However, like you say, the flip side of vagueness is over-telling. I'm reading a ton of mid-grade (just below young adult genre and age-group wise) and YA fiction right now and boy, some authors just want to pummel the kids with the facts/details, and others have really figured out the subtlety needed to tell a good story without being indirect. I find a lot of authors are playing tricks with witholding information that should be known to the reader long before it has, just to draw out tension in these mid-grade/YA novels. I think that's ridiculous, and I've actually changed my mind about a couple of authors because of this. Kind of a bummer, but maybe it signals a maturity of me as a writer that I can be critical of others who I used to hold in such high regard? (don't get me wrong, I know they're still awesome in that they've had their books published, but it makes me believe that I can be awesome in that same way before long.)

My experience reading and writing mid-grade/YA is that you don't really have to worry about being too direct (but yes, you do have to be careful not to be too repetitive.) That whole "show-don't-tell" piece of advice we're always getting as readers. Sometimes it's baloney - sometimes you should just come out and say that she's the evilist queen to rule the land in all these 50 ages. You don't have to prove it to me time and again by having her murder babies and kittens, know what I mean?
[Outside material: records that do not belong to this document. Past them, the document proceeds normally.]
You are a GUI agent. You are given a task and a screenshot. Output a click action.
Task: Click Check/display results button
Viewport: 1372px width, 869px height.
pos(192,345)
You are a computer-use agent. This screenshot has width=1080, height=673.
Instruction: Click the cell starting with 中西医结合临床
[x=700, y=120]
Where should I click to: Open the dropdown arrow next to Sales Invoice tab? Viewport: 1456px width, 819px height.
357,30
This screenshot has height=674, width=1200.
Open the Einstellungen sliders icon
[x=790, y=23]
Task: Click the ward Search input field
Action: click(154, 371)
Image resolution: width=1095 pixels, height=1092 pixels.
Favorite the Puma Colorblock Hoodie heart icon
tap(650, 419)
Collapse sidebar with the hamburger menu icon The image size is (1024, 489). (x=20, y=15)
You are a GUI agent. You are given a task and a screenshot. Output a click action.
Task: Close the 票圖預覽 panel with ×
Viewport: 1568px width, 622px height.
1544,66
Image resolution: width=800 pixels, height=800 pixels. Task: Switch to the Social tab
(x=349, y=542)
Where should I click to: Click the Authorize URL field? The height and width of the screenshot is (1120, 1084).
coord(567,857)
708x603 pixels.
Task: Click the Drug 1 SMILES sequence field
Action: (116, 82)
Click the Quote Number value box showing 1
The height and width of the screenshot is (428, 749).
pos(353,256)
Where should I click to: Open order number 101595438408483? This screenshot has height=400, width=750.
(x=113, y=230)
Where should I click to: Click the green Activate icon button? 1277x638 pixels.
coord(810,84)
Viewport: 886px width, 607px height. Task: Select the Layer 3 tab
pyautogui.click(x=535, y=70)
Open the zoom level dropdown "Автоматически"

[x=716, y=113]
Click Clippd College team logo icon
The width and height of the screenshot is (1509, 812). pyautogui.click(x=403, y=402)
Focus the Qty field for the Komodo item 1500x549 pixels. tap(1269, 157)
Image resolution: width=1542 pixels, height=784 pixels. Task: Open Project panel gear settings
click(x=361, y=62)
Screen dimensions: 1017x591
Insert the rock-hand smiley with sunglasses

The series I'm recommending the most right now for clarity of message and concept while still being readable for younger readers, and holding nicely true to a fun fantasy/speculative fiction concept, is the Percy Jackson and the Olympians series, by Rick Riordan. The Lightning Thief is the first book. It's a quick read for a grown-up (took me 2 days, with life going on around it) but it's a really nicely done story. There's some withholding, but things are revealed at the time they need to be, the withholding isn't done in the "I know something you don't know" kind of way I find annoying in other writers.

At any rate - I hope some of this is helpful! Good luck to you.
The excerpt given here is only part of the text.